“Her bitki her bitkiyle karıştırılmamalı” diyen Zünbülcan, şöyle devam etti:
“Bu nedenle satın alınan karışık bitki çaylarının da içeriğine dikkat edilmeli. Bu çaylar uzman bireyler tarafından yapılmalı. Eczane eserleri tercih edilebilir. Bitki çayı çeşitlerini kendimiz bir ortaya toplamamalıyız. Kesinlikle bilinçsiz kullanımdan uzak kalmalıyız, sıhhatle ilgili ziyan görebiliriz.”
‘KÖK BİTKİLER KAYNATILMALI, YAPRAKLAR DEMLENMELİ’
Bitki çayının yararını alabilmek için en değerli şeylerden birinin çayı yanlışsız hazırlamak olduğunu aktaran Zünbülcan, “Hazırlarken hem suyunun derecesini gerçek seçmek hem de hazırlama halini bitkinin kök yahut yaprak oluşuna nazaran belirlemek gerekiyor. Zencefil kök olduğu için kaynatılarak tüketilmeli. Şayet adaçayı, ıhlamur üzere yaprak bitki tüketiliyorsa, ılık suda demlenerek tüketilmeli. Bu biçimde yapılırsa, her bitkinin içinde olan etken husus ortaya çıkar. Kök olanlar kaynatılırken, yaprak olanlar demlenmeli. Bitkiler 6-8 dakikadan uzun demlenmemeli” diye konuştu.

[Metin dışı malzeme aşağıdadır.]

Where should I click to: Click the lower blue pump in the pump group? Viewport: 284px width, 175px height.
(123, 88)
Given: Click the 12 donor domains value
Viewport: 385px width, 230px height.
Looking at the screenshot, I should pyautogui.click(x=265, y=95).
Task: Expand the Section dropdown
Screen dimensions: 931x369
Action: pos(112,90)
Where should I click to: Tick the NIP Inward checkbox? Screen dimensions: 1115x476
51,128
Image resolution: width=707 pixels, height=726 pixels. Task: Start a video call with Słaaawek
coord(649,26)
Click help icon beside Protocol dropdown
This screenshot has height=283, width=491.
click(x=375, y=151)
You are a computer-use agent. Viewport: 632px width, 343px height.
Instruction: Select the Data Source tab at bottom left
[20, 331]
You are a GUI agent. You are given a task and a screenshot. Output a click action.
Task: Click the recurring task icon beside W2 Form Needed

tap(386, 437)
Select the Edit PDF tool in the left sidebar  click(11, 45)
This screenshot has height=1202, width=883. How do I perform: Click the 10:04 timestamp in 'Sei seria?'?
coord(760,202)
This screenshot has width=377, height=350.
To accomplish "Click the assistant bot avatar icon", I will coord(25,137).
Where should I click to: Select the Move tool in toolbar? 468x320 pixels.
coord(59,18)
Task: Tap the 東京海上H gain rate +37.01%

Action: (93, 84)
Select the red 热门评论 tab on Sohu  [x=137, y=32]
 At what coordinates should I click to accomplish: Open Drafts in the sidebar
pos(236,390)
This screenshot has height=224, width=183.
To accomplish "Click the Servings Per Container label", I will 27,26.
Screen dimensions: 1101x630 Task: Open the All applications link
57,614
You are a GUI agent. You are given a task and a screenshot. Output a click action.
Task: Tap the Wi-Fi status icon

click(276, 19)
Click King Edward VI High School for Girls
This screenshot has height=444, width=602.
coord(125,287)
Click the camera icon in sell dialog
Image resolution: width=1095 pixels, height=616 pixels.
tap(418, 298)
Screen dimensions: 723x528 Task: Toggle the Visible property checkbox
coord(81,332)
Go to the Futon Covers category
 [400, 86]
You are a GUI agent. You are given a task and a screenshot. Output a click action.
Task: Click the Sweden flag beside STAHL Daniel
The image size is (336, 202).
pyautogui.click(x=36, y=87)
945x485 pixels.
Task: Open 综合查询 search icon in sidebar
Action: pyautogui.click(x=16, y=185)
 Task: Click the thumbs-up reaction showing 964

‘FAZLA ADAÇAYI BÖBREĞE ZARAR’
Bergama ilçesinden tabiattan şifalı bitkileri toplayıp, satışını yapan İbrahim Özsöz de her bitkinin bir toplama vakti olduğunu, buna dikkat edilmesi gerektiğini söyledi. Özsöz, “Mesala kekik haziran ayından sonra toplanır, aroması yüksektir. Fakat ziyanı da yüksektir. Gebe, guatr, böbrek rahatsızlığı ve yüksek tansiyon rahatsızlığı olanlar doktor kontrolünde tüketmeli. Adaçayı, kayalarda çıkan bir bitkidir. Bademcik ve boğaz ağrılarına yeterli gelir, sakinleştirir. Fazla adaçayı tüketmek böbreklere ziyan verir” dedi.